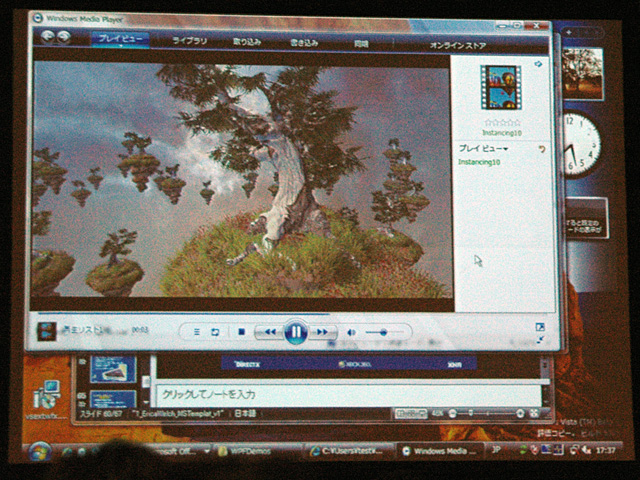
Task: Click the Forward navigation arrow
Action: click(x=64, y=38)
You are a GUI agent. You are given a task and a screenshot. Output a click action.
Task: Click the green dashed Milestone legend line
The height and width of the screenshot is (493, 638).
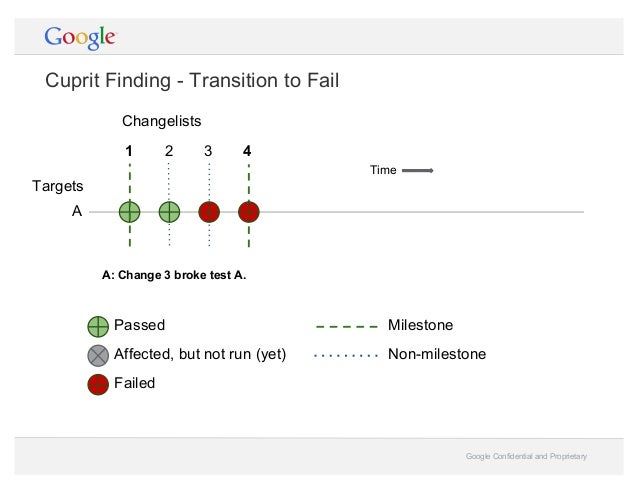[346, 327]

▶ _Activity_
Reproduce word for word the lines running from the line with "You are a GUI" through the end of the data, both included, and nothing else; leave out the pictures.

▶ _Reply_
You are a GUI agent. You are given a task and a screenshot. Output a click action.
Task: Click the green dashed Milestone legend line
The height and width of the screenshot is (493, 638).
[346, 327]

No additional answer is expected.